O’Rourke and May added that recent events meant there could also be a case for re-zoning design codes and planning rules for areas with critical infrastructure.
May said that at-risk countries like Japan should consider introducing “tsunami zoning” along the lines of seismic zoning in design codes.
However, re-zoning has to account for socio-economic factors which sometimes limit the amount of protection that can be provided. This was the case in New Orleans following Hurricane Katrina, said O’Rourke. He helped to assess the impact on New Orleans’ critical infrastructure following Hurricane Katrina.
“In New Orleans, around $15bn (£9.1bn) has been spent on rebuilding levies but they are only able to withstand a 1 in 100 year flood because of the large footprint they protect,” O’Rourke said.
Meanwhile, further details have emerged about the design codes for the nuclear power plants in Japan, which confirm that this month’s earthquake and tsunami exceeded those anticipated in design standards.
“With the [Fukushima] nuclear power plant, it responded fine to the earthquake, but the tsunami knocked out its back-up systems”
Tom O’Rourke, Cornell University School of Civil and Environmental Engineering professor
According to Bristol University lecturer Katsu Goda, Japanese nuclear power plants are designed to withstand an earthquake between magnitude 7.0 to 7.9 depending on location. The 11 March quake was a magnitude 9.0 event.
“With the [Fukushima] nuclear power plant, it responded fine to the earthquake, but the tsunami knocked out its back-up systems,” said O’Rourke. A review by Japanese authorities could now demand that back-up generators are located at a previously unimaginable height, he suggested.
Past ICE President Jean Venables said that nuclear power plants, unlike communities that can be rebuilt elsewhere, cannot be moved and would likely need hard defences such as larger flood walls to protect theminstead.
Historical data lacking
The height of the protective wall at the Fukushima Daiichi nuclear power plant is understood to be 6m high. The tsunami wave was 8m high.
Fukushima nuclear plant owner Tokyo Electric Power Company (TEPCO) requires its plants to cope with a peak ground acceleration of 0.5g. This means the vertical forces exerted by the quake are 1.5 times gravity at their peak. The nearest available reading to the power plant recorded the ground shaking at 0.6g
“The ground movement was virtually at predicted levels, but it was the tsunami that surpassed any design criteria,” added Goda.

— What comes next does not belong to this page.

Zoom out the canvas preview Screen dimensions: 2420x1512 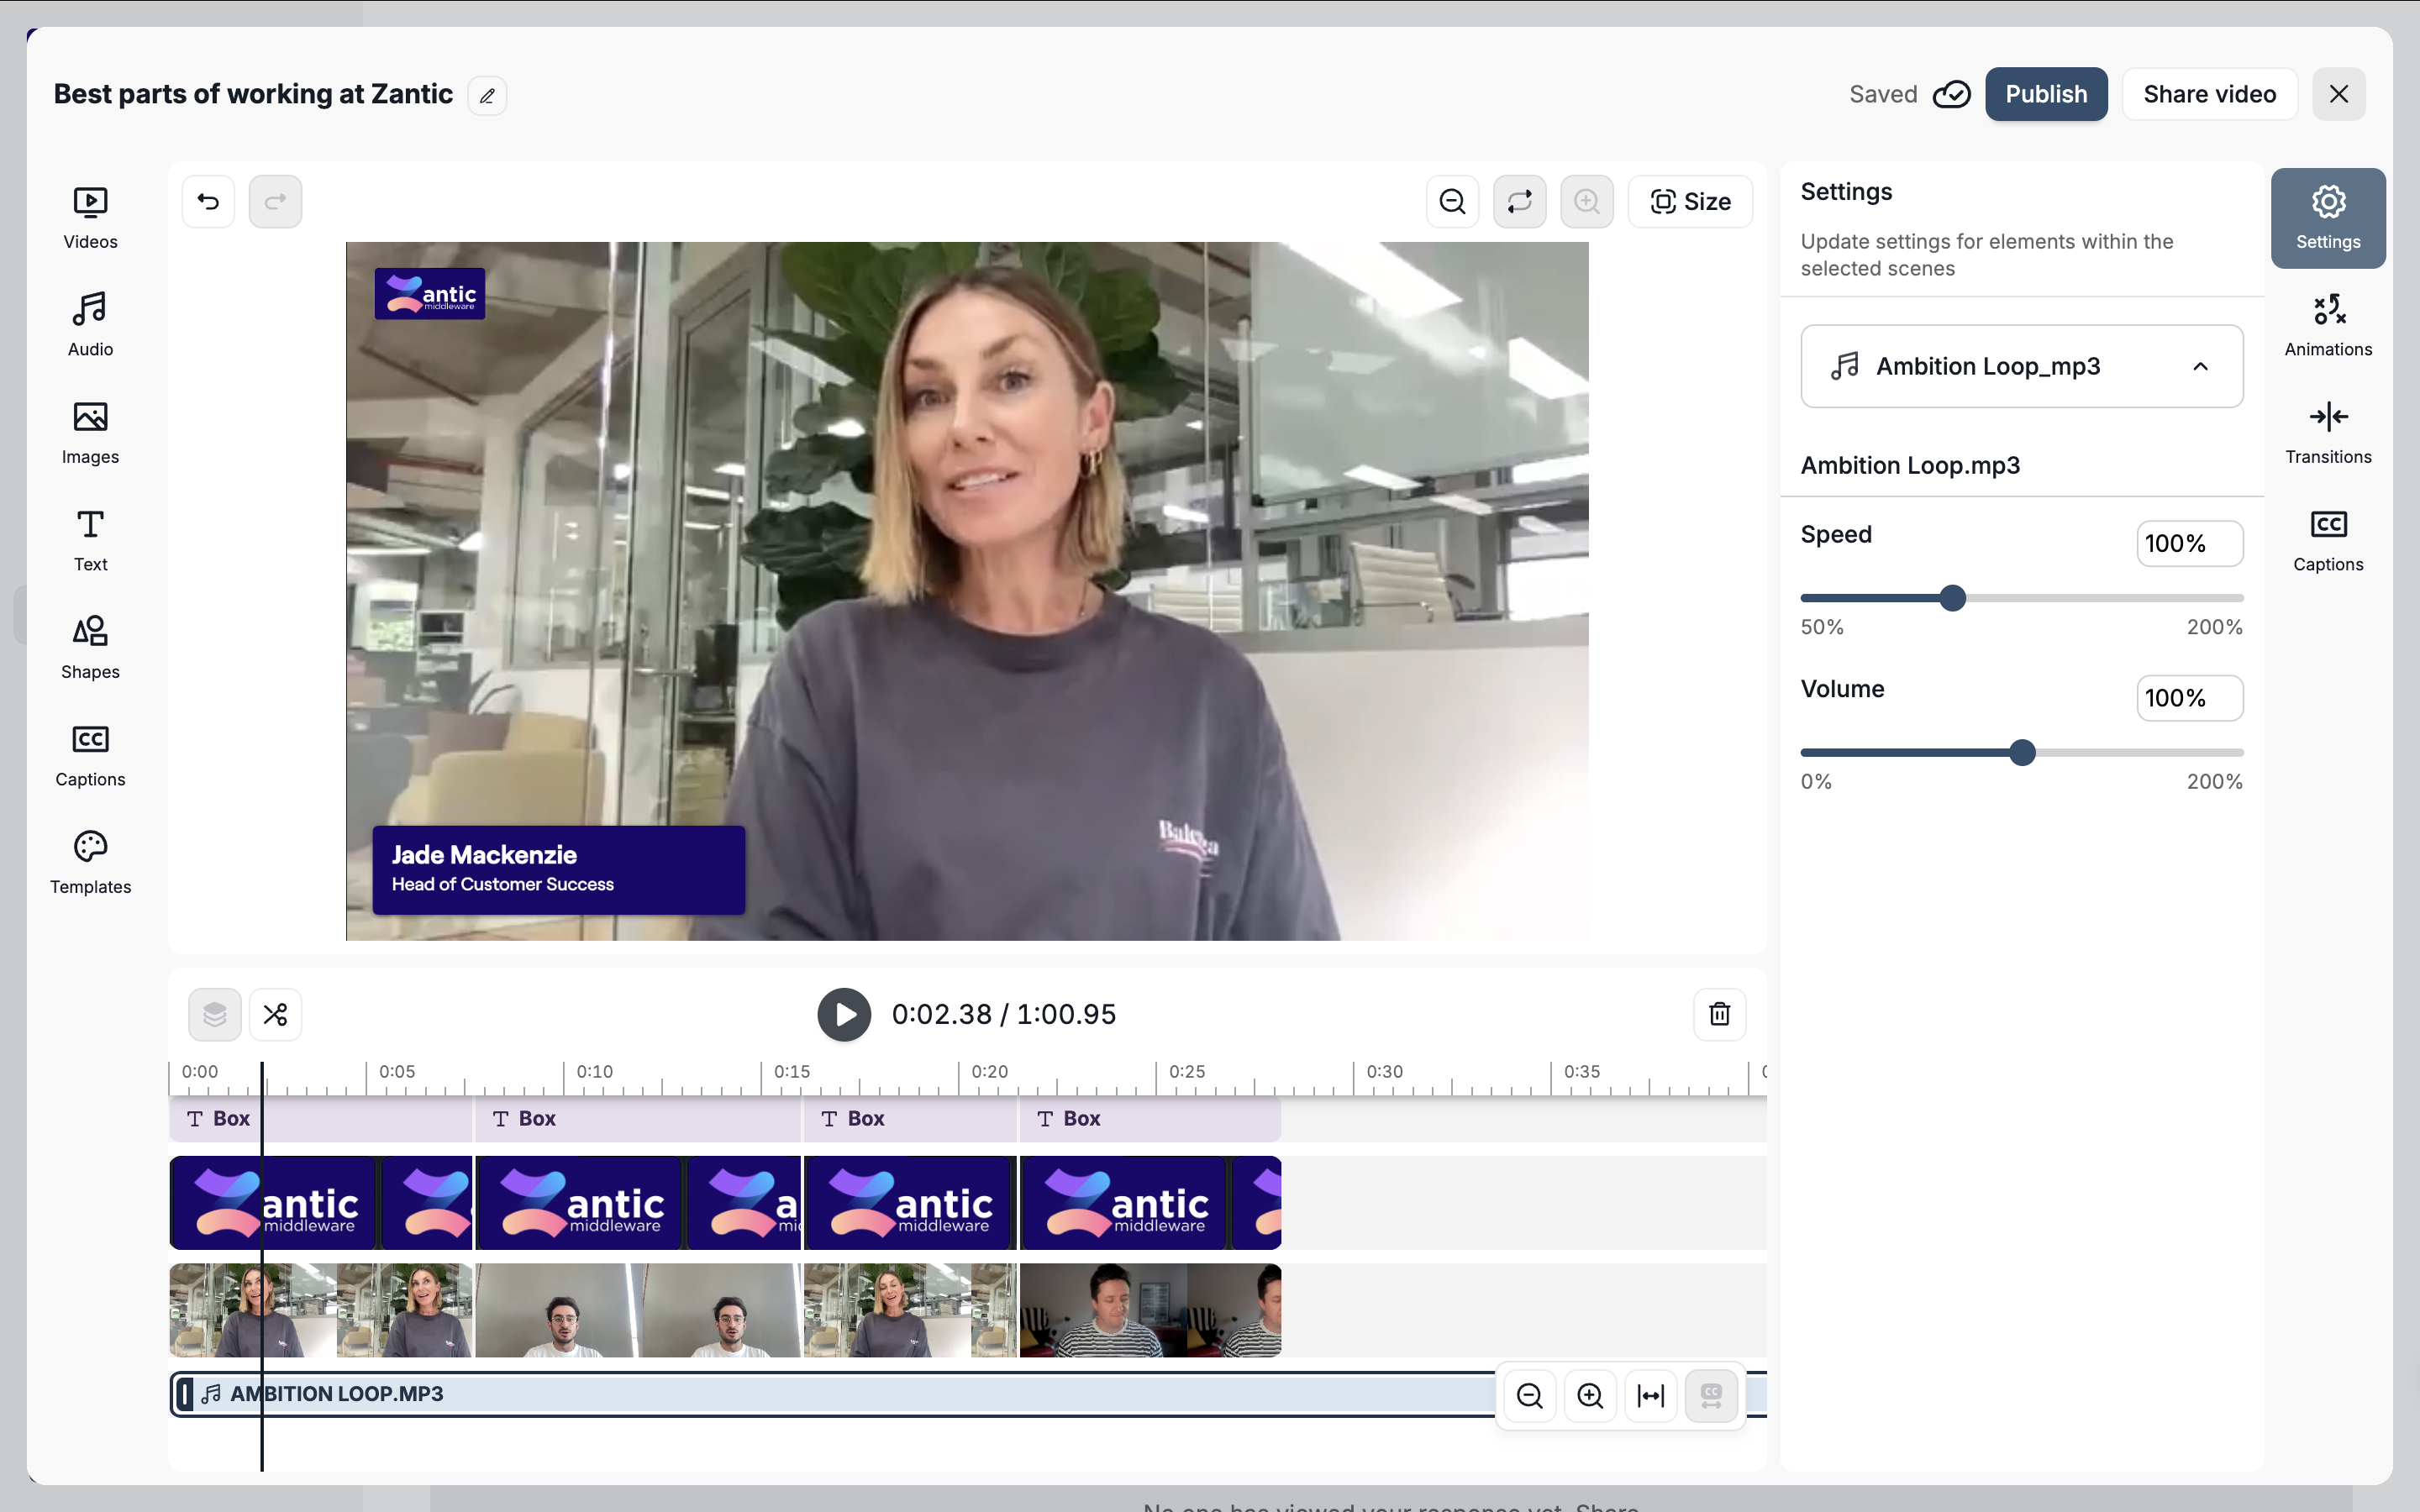[x=1452, y=201]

According to Japan Society of Civil Engineers guidance document Tsunami Assessment Method for Nuclear Power Plants in Japan, designs are to withstand the largest historical recorded tsunami with an additional factor of safety for statistical variation.
However, as historical records are poor for height of tsunamis, engineers estimate the height based on earthquake strength, along with geographical features.